The term digital twin is overused and misunderstood because for many manufacturers, it’s simply not feasible yet is regarded as “the future of manufacturing”. Why is the industry pushing a concept when many won’t be able to benefit?
While it can be useful in particular use cases, a digital twin is not an option for just anyone. Like we said above, it’s expensive and complex – not something every manufacturer can use. For that reason, it’s an overused term with unrealistic expectations.
Another term that’s used less (although, it can also tend to not be clearly defined) is ‘digital thread’. This term is better aligned with what most manufacturers are thinking – capturing data through the entirety of design, manufacturing, and delivery of a process.
The concept is less about a ‘digital twin’ of a physical object, and more about tying together the entire production process which for manufacturing, will provide a much larger benefit.
Essentially, creating a digital thread means complying with all of the data for a single product from start to end.
For example, you can tie quality metrics of an insulated cup into a single system so the manufacturer can understand how design changes affect the manufacturability or quality of a product, using real data. A digital thread is tying together every little piece of data known about a product so there is a history. That history of data can be used in the future to make decisions.
In an industry where context is key, having a ‘thread’ of data is incredibly beneficial.
A lot of the time, the term ‘digital twin’ is confused with ‘digital thread’. When people are referring to the concept of a ‘digital twin’, they’re actually referring to the idea of a ‘digital thread’. Confusing, right? It’s a common mistake to blend the two terms, but the confusion has led to the mass overuse and “buzzword” status of the digital twin.
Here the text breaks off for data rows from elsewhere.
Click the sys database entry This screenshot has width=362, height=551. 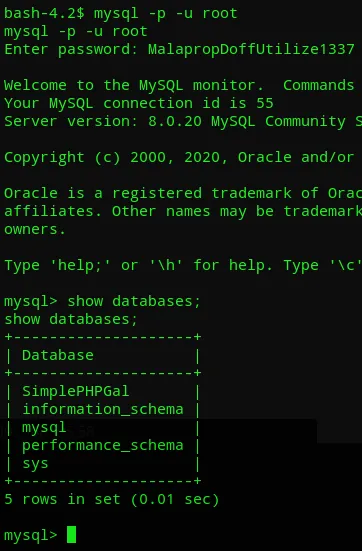click(35, 464)
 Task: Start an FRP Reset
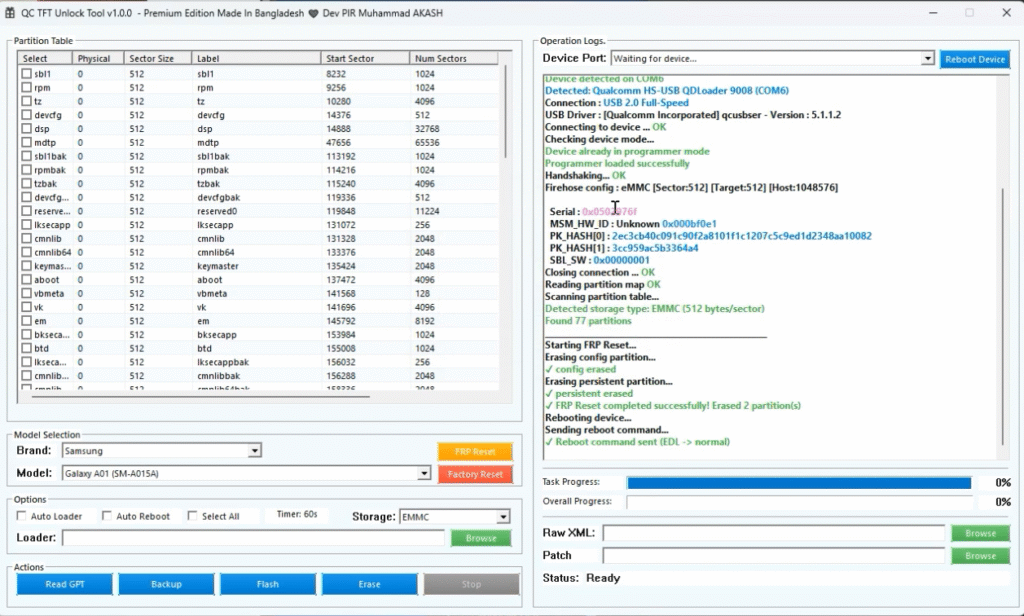pyautogui.click(x=475, y=451)
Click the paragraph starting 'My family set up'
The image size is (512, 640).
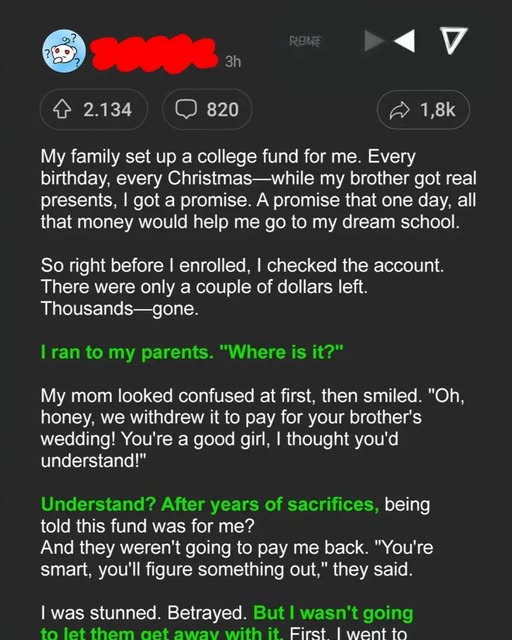pyautogui.click(x=258, y=189)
The Difference Between a Digital Thread and a Digital Twin
While a digital thread is more beneficial to most manufacturers, creating a digital thread is still difficult, even though it could provide a lot of very useful, very strategic data for manufacturers of all sizes, and without the inevitable time requirements or cost of a digital twin.
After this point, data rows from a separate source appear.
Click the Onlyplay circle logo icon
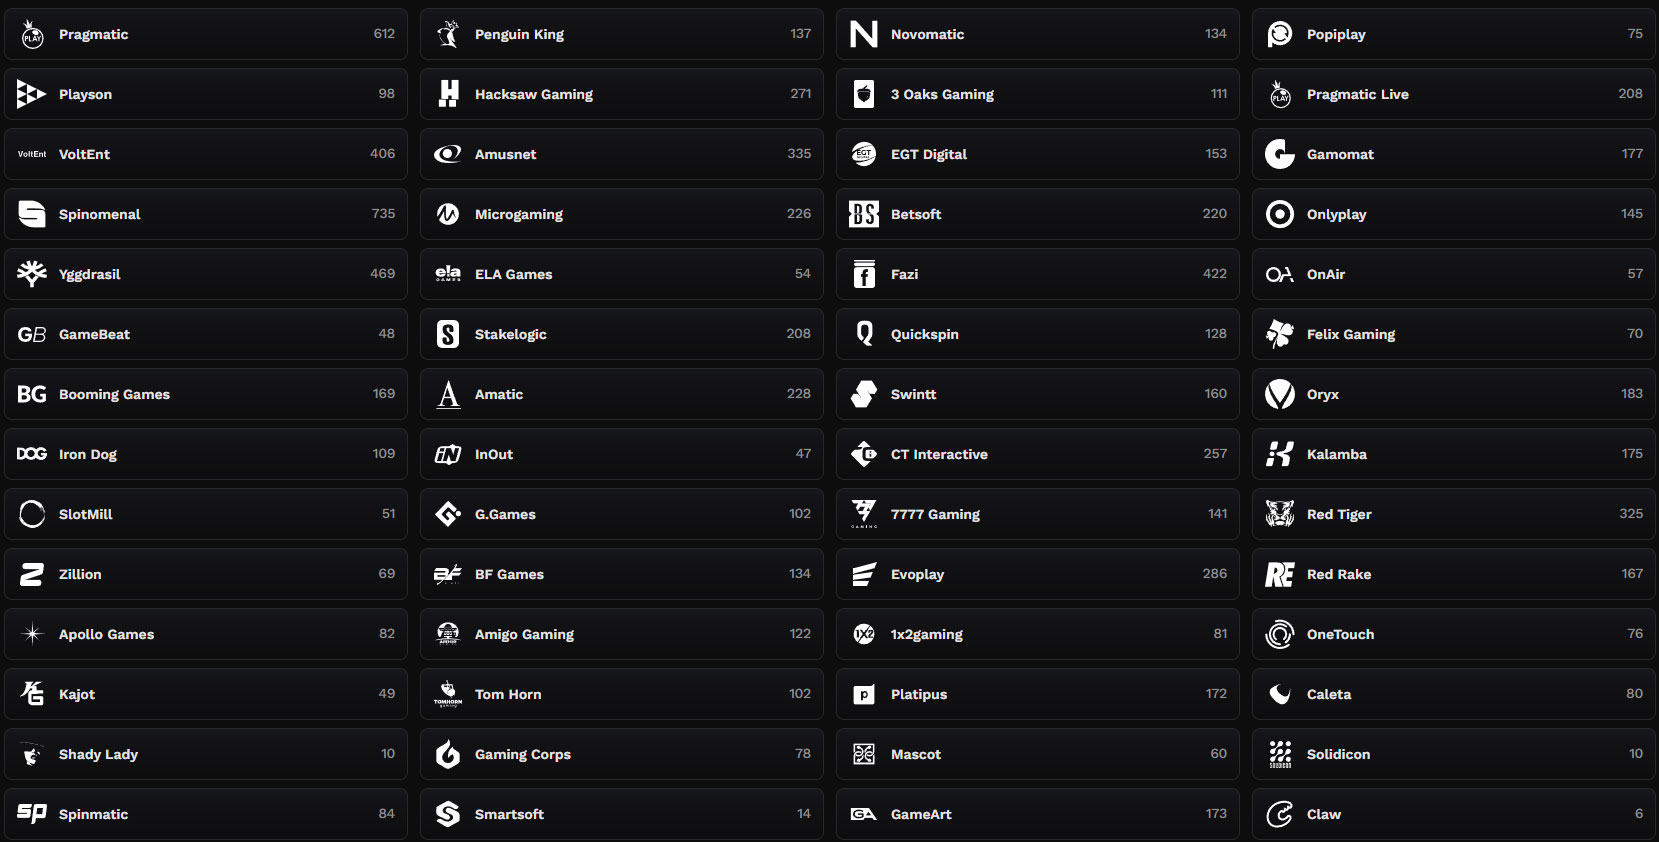 pyautogui.click(x=1280, y=214)
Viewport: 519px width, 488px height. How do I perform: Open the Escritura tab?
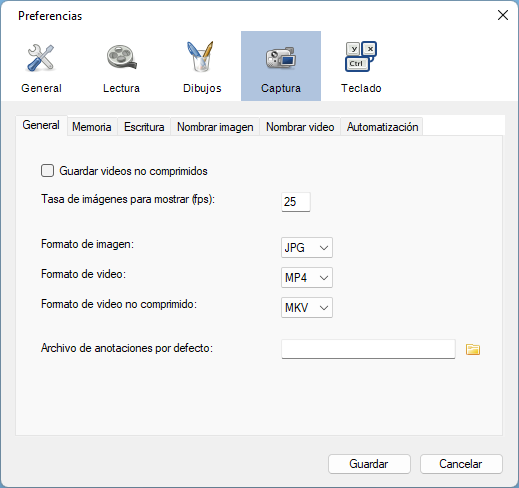click(144, 127)
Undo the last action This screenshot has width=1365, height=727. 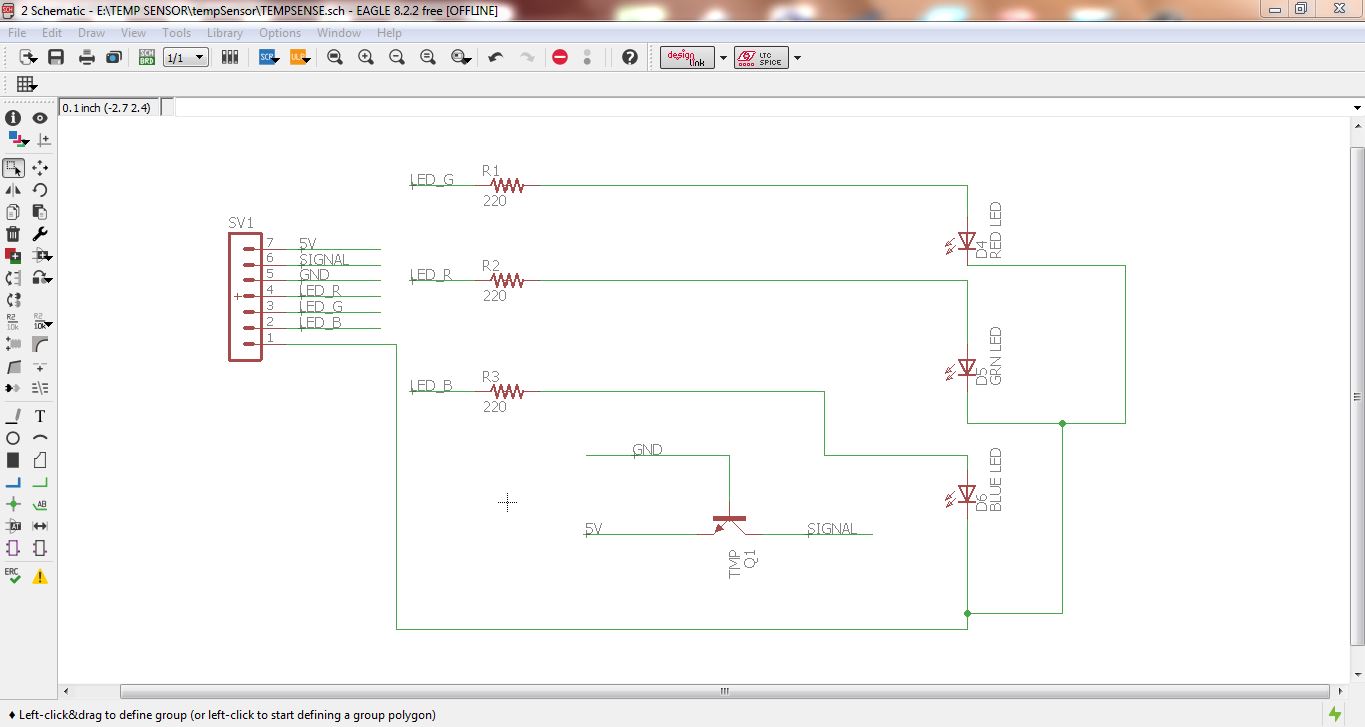[x=494, y=57]
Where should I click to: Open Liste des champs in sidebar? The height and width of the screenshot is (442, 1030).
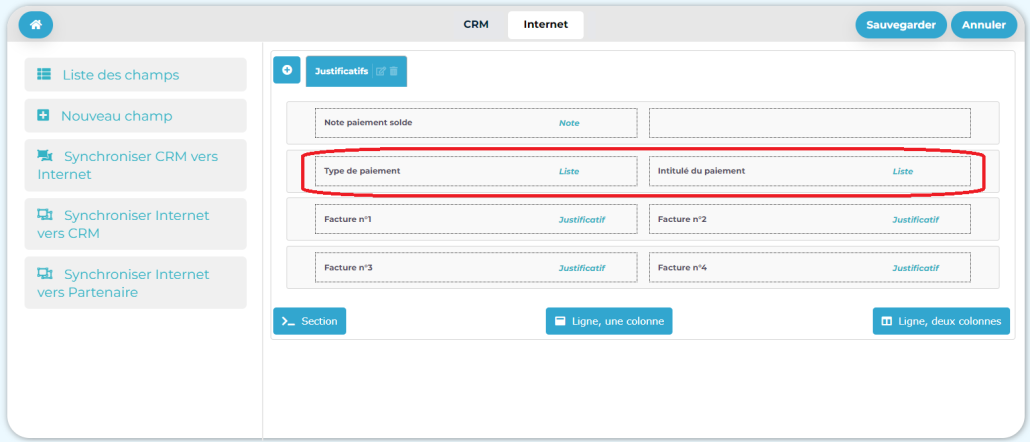[135, 75]
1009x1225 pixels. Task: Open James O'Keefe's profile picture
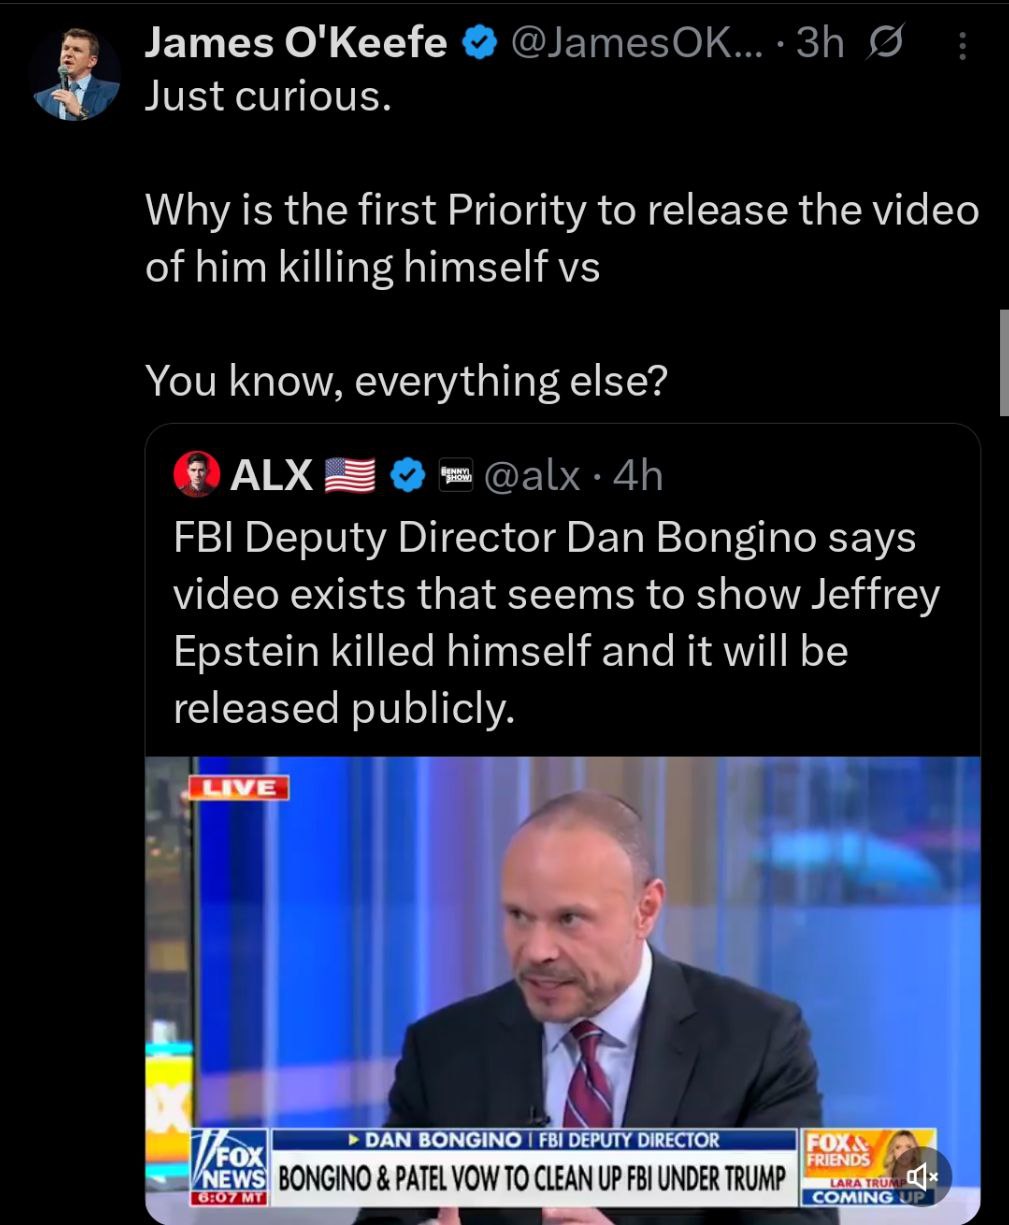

More people aren’t utilizing a digital thread because typically, the systems that do it are expensive and complex to install (a lot like manufacturing analytics used to be!). Today, to create a digital thread effectively, a manufacturer would need to pull data from a variety of different systems, aggregate it together, and contextualize the data to make sense of it or find insights. Unfortunately, it’s not very accessible for many manufacturers.
That said, there is a much larger opportunity for the development of digital thread software than there is for digital twin. It’s possible for the software to be developed that makes the creation of a digital thread accessible and affordable for all manufacturers. For the manufacturer’s sake, we hope that’s the case. (We believe there is great benefit in the use of a digital thread.)
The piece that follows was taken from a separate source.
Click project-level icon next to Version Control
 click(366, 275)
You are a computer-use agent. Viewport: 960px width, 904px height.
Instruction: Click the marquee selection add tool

Digital Twin Technology is and Continues to be a Buzzword
Rounding back on the digital twin – it was and continues to be a buzzword. It made its mass entrance into the world of technology around 2018 and continuing into early 2019 – the topic of many presentations, the next ‘big thing’, but that fanfare has largely died down due to the realization it isn’t an option for every manufacturer.
There’s this idea of a “hype cycle” coined by Gartner. Essentially, when a new technology is developed or rising in popularity, there is an “innovation trigger” that causes it to reach a “peak of inflated expectations”. Then, it drops to a “trough of disillusionment”. Finally, through the “slope of enlightenment”, it reaches a “plateau of productivity”.
This is exactly what happened to the digital twin term when marketers, IT, and manufacturing professionals alike realized it couldn’t live up to the hype, at least not at this time.
It will take someone coming in with a new vision to make it more applicable and accessible for everyone. Until then, a digital twin will continue to be a buzzword that will remain out of reach for many manufacturers.